*Tugas Anda:*
1. Dalam teks tentang kafalah, siapa sahabat yang menyatakan menjamin hutang mayat pada hadits riwayat Bukhari?
2. Lanjutkan teks tentang dasar hukum kafalah setelah kalimat terakhirnya.

*Teks Bacaan:*
┌──
Dalam riwayat lain diceritakan bahwasanya Nabi Shalallahu alaihi Wassalam pernah menjamin sepuluh dinar dari seorang laki-laki yang oleh penagih ditetapkan untuk menagih sampai sebulan, maka hutang sejumlah itu dibayarkan kepada penagih. Dan juga dalam riwayat lain bahwasanya Nabi Shalallahu alaihi wa salam menolak mensholati mayat yang mayatnya itu masih mempunyai hutang, kemudian salah seorang sahabat meminta Nabi SAW mensholati mayat tersebut dengan hutang mayat tadi menjadi tanggungannnya maka kemudian Nabi SAW pun menyolatinya.
Kafalah juga dilandaskan pada kesepakatan para ulama untuk membolehkannya sebagai Al-Dhaman atau tanggungan dalam sebuah jumlah untuk suatu keinginan manusia padanya dan untuk mencegah bahaya yang lebih besar bagi pihak yang berhutang. Dan apabila kafalah ini diberikan untuk menanggung seseorang yang mempunyai hajat yang penting maka ia akan jadi sebuah ketaatan dan baginya disediakan pahala yang besar (Zuhaili : 1989).
Dasar Hukum:
1. Al-Qur’an:
Artinya:
“Penyeru penyeru itu berseru: Kami kehilangan piala raja, barang siapa yang dapat mengembalikannya akan memperoleh makanan seberat beban unta dan aku menjamin terhadapnya” (QS. Yusuf: 72)
2. Hadits:
Telah dihadapkan kepada Rasulullah SAW (mayat seorang lelaki untuk dishalatkan),. Rasulullah SAW bertanya: “apakah dia mempunyai warisan?”, para sahabat menjawab: “tidak”. Rasulullah bertanya lagi: “apakah dia mempunyai hutang?”, para sahabat menjawab: “ya, sejumlah tiga dinar”. Rasulullah pun memerintahkan kepada para sahabat untuk menshalatkannya sementara beliau sendiri tidak. Lalu Abu Qatadah pun berkata: “saya menjamin hutangnya ya Rasulullah”, maka Rasulullah pun ikut menshalatkan mayat tersebut”. (HR. Bukhari. No. 2127, kitab hiwalah)
└──
*Materi yang Ditampilkan:*
┌──
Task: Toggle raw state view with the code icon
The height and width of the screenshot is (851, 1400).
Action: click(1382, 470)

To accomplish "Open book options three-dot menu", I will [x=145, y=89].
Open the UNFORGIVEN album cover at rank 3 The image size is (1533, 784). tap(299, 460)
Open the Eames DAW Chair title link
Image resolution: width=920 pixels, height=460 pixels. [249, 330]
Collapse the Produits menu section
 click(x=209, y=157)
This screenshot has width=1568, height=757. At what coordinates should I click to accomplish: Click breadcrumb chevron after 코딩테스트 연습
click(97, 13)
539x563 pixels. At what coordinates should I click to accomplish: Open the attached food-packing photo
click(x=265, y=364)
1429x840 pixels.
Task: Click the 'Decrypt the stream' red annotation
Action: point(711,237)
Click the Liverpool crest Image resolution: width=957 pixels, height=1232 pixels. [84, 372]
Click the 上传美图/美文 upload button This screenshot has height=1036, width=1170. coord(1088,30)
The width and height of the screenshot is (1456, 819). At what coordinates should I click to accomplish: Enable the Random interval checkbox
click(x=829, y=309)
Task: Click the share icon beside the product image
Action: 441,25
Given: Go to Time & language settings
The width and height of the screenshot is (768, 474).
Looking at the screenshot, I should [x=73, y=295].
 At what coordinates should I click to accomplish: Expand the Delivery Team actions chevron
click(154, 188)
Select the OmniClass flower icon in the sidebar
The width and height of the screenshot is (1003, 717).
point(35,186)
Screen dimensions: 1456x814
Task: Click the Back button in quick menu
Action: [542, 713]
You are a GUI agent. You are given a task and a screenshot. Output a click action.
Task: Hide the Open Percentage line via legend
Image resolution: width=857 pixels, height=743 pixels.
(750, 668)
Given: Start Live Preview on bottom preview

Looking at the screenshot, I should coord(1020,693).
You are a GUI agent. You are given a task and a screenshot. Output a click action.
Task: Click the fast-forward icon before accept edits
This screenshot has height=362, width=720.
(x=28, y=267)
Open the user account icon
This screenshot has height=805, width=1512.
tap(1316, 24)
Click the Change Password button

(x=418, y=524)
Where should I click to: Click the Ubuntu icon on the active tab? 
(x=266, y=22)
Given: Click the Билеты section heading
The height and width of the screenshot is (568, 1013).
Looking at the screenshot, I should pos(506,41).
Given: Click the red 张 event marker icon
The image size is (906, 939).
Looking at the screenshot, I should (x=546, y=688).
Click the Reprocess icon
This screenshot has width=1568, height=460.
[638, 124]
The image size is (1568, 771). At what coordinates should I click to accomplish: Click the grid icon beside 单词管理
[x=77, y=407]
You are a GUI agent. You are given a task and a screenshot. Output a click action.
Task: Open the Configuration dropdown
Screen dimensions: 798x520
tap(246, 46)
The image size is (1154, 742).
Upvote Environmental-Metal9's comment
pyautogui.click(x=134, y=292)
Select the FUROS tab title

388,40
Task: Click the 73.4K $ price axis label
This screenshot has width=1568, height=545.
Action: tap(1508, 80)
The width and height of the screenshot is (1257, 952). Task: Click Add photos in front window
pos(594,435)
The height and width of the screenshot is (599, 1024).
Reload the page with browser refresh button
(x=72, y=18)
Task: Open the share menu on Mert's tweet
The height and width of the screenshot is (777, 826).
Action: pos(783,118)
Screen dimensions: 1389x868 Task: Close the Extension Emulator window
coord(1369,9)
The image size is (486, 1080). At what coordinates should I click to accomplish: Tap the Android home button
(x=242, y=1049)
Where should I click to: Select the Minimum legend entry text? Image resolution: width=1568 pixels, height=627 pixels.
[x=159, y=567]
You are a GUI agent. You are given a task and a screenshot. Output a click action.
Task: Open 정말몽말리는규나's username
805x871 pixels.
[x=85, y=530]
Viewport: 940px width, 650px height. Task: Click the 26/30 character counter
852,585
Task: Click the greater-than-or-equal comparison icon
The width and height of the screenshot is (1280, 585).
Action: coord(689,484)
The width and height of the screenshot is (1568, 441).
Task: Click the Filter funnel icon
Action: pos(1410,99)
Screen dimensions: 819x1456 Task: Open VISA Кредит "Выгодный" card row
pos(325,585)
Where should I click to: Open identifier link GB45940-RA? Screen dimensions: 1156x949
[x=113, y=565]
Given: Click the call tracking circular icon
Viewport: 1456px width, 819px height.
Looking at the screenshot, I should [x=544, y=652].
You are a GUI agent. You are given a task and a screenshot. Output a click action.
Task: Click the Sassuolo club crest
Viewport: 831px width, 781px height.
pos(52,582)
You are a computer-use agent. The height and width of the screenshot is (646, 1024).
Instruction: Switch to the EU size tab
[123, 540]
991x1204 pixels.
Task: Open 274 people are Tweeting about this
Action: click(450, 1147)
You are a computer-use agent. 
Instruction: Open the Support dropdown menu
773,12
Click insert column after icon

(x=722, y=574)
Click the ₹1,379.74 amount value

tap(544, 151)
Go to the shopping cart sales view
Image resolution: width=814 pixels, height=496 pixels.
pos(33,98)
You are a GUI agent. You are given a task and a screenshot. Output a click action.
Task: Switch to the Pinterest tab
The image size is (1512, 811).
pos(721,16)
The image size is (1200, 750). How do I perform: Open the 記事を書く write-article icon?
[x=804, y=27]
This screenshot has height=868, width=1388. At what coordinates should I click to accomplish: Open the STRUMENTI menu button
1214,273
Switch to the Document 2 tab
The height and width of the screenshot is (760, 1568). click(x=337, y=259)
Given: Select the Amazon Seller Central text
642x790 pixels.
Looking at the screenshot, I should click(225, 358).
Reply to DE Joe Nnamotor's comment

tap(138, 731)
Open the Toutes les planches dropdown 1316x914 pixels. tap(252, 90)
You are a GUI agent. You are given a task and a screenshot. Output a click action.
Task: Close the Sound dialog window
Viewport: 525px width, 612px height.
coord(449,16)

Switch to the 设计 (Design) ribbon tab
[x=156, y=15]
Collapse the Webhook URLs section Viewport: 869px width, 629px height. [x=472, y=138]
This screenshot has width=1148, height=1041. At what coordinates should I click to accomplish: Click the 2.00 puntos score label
└──
*Jawaban Tugas:*
1. Abu Qatadah.

2.
Rukun dan Syarat Kafalah:
1. Pihak Penjamin (Kafiil)
a. Baligh (dewasa) dan berakal sehat.
b. Berhak penuh untuk melakukan tindakan hukum dalam urusan hartanya dan rela (ridha) dengan tanggungan kafalah tersebut.
2. Pihak Orang yang berhutang (Ashiil, Makfuul ‘anhu)
a. Sanggup menyerahkan tanggungannya (piutang) kepada penjamin.
b. Dikenal oleh penjamin.
3. Pihak Orang yang Berpiutang (Makfuul Lahu)
a. Diketahui identitasnya.
b. Dapat hadir pada waktu akad atau memberikan kuasa.
c. Berakal sehat.
4. Obyek Penjaminan (Makful Bihi)
a. Merupakan tanggungan pihak/orang yang berhutang, baik berupa uang, benda, maupun pekerjaan.
b. Bisa dilaksanakan oleh penjamin.
c. Harus merupakan piutang mengikat (lazim), yang tidak mungkin hapus kecuali setelah dibayar atau dibebaskan.
d. Harus jelas nilai, jumlah dan spesifikasinya.
e. Tidak bertentangan dengan syari’ah (diharamkan).

Jika salah satu pihak tidak menunaikan kewajibannya atau jika terjadi perselisihan di antara para pihak, maka penyelesaiannya dilakukan melalui Badan Arbitrasi Syari’ah setelah tidak tercapai kesepakatan melalui musyawarah.
Jenis Kafalah:
1. Kafalah bin Nafs
Merupakan akad memberikan jaminan atas diri (personel guarantee)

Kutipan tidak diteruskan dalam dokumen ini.